[[ RECORDS SUPPLIED, beginning ]]

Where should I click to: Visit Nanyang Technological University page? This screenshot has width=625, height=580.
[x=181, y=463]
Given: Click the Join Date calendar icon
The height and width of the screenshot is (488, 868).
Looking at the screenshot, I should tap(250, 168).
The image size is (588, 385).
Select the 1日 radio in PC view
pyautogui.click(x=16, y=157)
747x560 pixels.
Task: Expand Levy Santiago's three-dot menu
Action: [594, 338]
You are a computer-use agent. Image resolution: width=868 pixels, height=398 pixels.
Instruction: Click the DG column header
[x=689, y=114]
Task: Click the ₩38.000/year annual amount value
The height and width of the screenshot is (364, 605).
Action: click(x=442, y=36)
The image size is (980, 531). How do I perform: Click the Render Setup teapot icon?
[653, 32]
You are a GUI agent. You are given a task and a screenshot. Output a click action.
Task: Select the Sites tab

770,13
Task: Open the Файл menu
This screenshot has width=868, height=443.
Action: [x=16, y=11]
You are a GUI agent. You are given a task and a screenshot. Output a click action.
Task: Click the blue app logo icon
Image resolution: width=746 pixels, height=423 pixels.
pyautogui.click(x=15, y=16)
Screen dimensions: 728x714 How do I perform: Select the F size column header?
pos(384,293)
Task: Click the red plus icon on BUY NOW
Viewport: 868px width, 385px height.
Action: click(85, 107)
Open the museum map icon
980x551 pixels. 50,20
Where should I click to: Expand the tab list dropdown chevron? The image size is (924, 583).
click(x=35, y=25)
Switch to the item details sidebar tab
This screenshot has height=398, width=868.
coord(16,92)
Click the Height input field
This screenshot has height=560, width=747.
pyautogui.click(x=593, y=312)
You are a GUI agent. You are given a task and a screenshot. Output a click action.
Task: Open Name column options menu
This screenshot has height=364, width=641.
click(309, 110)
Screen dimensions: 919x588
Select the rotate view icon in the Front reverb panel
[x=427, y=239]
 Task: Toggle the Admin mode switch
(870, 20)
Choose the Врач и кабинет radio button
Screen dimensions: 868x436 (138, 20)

[[ RECORDS SUPPLIED, end ]]

- [EXERCISE]
Make a verbatim copy of every entry shown above.

- [RESPONSE AREA]
Where should I click to: Visit Nanyang Technological University page? This screenshot has width=625, height=580.
[x=181, y=463]
Given: Click the Join Date calendar icon
The height and width of the screenshot is (488, 868).
Looking at the screenshot, I should tap(250, 168).
The image size is (588, 385).
Select the 1日 radio in PC view
pyautogui.click(x=16, y=157)
747x560 pixels.
Task: Expand Levy Santiago's three-dot menu
Action: [594, 338]
You are a computer-use agent. Image resolution: width=868 pixels, height=398 pixels.
Instruction: Click the DG column header
[x=689, y=114]
Task: Click the ₩38.000/year annual amount value
The height and width of the screenshot is (364, 605).
Action: click(x=442, y=36)
The image size is (980, 531). How do I perform: Click the Render Setup teapot icon?
[653, 32]
You are a GUI agent. You are given a task and a screenshot. Output a click action.
Task: Select the Sites tab

770,13
Task: Open the Файл menu
This screenshot has width=868, height=443.
Action: [x=16, y=11]
You are a GUI agent. You are given a task and a screenshot. Output a click action.
Task: Click the blue app logo icon
Image resolution: width=746 pixels, height=423 pixels.
pyautogui.click(x=15, y=16)
Screen dimensions: 728x714 How do I perform: Select the F size column header?
pos(384,293)
Task: Click the red plus icon on BUY NOW
Viewport: 868px width, 385px height.
Action: click(85, 107)
Open the museum map icon
980x551 pixels. 50,20
Where should I click to: Expand the tab list dropdown chevron? The image size is (924, 583).
click(x=35, y=25)
Switch to the item details sidebar tab
This screenshot has height=398, width=868.
coord(16,92)
Click the Height input field
This screenshot has height=560, width=747.
pyautogui.click(x=593, y=312)
You are a GUI agent. You are given a task and a screenshot. Output a click action.
Task: Open Name column options menu
This screenshot has height=364, width=641.
click(309, 110)
Screen dimensions: 919x588
Select the rotate view icon in the Front reverb panel
[x=427, y=239]
 Task: Toggle the Admin mode switch
(870, 20)
Choose the Врач и кабинет radio button
Screen dimensions: 868x436 (138, 20)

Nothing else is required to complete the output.